How Biased Measures Lead to False Conclusions


One hopeful development in evidence-based reform in education is the improvement in the quality of evaluations of educational programs. Because of policies and funding provided by the Institute of Education Sciences (IES) and Investing in Innovation (i3) in the U.S. and by the Education Endowment Foundation (EEF) in the U.K., most evaluations of educational programs today use far better procedures than was true as recently as five years ago. Experiments are likely to be large, to use random assignment or careful matching, and to be carried out by third-party evaluators, all of which give (or should give) educators and policy makers greater confidence that evaluations are unbiased and that their findings are meaningful.

Despite these positive developments, there remain serious problems in some evaluations. One of these relates to measures that give the experimental group an unfair advantage.

There are several ways in which measures can unfairly favor the experimental group. The most common is where measures are made by the creator of the program and are precisely aligned with the curriculum taught in the experimental group but not the control group. For example, a developer might reason that a new curriculum represents what students should be taught in, say, science or math, so it’s all right to use a measure aligned with the experimental program. However, use of such measures gives a huge advantage to the experimental group. In an article published in the Journal of Research on Educational Effectiveness, Nancy Madden and I looked at effect sizes for such over-aligned measures among studies accepted by the What Works Clearinghouse (WWC). In reading, we found an average effect size of +0.51 for over-aligned measures, compared to an average of +0.06 for measures that were fair to the content taught in experimental and control groups. In math, the difference was +0.45 for over-aligned measures, -0.03 for fair ones. These are huge differences.

A special case of over-aligned measures takes place when content is introduced earlier than usual in students’ progression through school in the experimental group, but not the control group. For example, if students are taught first-grade math skills in kindergarten, they will of course do better on a first grade test (in kindergarten) than will students not taught these skills in kindergarten. But will the students still be better off by the end of first grade, when all have been taught first grade skills? It’s unlikely.

One more special case of over-alignment takes place in relatively brief studies when students are pre-tested, taught a given topic, and then post-tested, say, eight weeks later. The control group, however, might have been taught that topic earlier or later than that eight-week period, or might have spent much less than 8 weeks on it. In a recent review of elementary science programs, we found many examples of this, including situations in which experimental groups were taught a topic such as electricity during an experiment, while the control group was not taught about electricity at all during that period. Not surprisingly, these studies produce very large but meaningless effect sizes.

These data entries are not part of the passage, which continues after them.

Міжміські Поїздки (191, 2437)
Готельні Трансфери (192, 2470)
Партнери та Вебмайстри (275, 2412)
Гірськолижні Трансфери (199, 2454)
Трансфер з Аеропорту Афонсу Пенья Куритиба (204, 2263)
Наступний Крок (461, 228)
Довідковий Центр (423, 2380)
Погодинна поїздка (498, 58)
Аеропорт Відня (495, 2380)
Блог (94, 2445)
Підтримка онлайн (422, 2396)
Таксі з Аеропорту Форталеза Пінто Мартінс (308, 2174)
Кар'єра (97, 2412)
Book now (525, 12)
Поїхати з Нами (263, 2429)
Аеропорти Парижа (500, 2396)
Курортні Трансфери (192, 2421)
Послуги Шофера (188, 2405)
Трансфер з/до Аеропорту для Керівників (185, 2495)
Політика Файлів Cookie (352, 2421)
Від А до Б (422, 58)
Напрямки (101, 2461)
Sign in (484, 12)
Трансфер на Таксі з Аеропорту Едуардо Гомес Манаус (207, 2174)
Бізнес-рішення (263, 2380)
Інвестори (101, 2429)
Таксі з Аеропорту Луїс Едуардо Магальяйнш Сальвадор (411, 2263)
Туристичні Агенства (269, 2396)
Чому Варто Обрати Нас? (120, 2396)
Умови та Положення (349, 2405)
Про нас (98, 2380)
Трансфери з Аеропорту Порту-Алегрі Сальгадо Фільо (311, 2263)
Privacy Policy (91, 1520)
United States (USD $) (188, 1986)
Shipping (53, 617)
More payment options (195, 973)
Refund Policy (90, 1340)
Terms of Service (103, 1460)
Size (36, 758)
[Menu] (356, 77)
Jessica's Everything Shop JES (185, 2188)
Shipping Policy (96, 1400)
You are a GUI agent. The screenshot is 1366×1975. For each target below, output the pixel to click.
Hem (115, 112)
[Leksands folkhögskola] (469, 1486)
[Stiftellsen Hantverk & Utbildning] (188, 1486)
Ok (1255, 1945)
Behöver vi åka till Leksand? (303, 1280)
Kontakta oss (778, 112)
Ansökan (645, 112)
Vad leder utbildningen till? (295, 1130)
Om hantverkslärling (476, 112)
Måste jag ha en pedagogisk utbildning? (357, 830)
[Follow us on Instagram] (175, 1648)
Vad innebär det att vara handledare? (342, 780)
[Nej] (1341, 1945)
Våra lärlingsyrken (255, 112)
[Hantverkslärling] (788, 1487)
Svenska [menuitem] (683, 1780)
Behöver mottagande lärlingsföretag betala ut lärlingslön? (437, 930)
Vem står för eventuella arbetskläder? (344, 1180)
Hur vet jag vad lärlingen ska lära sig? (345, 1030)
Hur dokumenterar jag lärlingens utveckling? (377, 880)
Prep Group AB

As evidence becomes more important in educational policy and practice, we researchers need to get our own house in order. Insisting on the use of measures that are not biased in favor of experimental groups is a major necessity in building a body of evidence that educators can rely on.


Making Effective Use of Paraprofessionals


The Education Endowment Foundation (EEF) in England has just released its first six reports of studies evaluating various interventions. In each case, rigorous, randomized evaluations were done by third parties. As is typical in such studies, most found that treatments did not have significant positive outcomes, but two of them did. Both evaluated different uses of paraprofessionals. In England, as in the U.S., paraprofessionals usually assist teachers in classrooms, helping individual students with problems, helping the teacher with classroom management, and “other duties as assigned.” As in the U.S., teachers, parents, and politicians like paraprofessionals, because they are usually nice, helpful people from the community who free teachers from mundane tasks so the teachers can do what they do best. Unfortunately, research in both countries finds that paraprofessionals make no difference in student learning. The famous Tennessee Class Size study, for example, compared larger and smaller classes, but also had a large-class-with-paraprofessional condition, in which student achievement was precisely the same as it was in the large classes without paraprofessionals.

In one of the recent EEF-funded evaluations, teaching assistants taught struggling secondary readers one-to-one 20 minutes a day for 10 weeks. The study involved 308 middle schoolers randomly assigned to tutoring or ordinary teaching in 19 schools. The tutored students gained significantly more in reading than did controls. Similarly, a studyin which 324 elementary students in 54 schools were randomly assigned to one-to-one tutoring in math or to regular teaching found that the tutored students gained significantly more.

The EEF reports add to a considerable body of research in the U.S. showing that well-trained paraprofessionals can obtain substantial gains with struggling readers in one-to-one and small-group tutoring.

What these findings tell us is crystal clear. Already in our schools we have a powerful but underutilized resource, paraprofessionals who, with training and assistance, could be making a substantial difference in the lives of struggling students. This resource is costing us a lot. Most of the $15 billion we spend on Title I every year is spent on paraprofessionals, as is a lot of state and local funding. From personal experience, paraprofessionals are caring and capable people who want to make a difference. Why not use the evidence to help them do just that?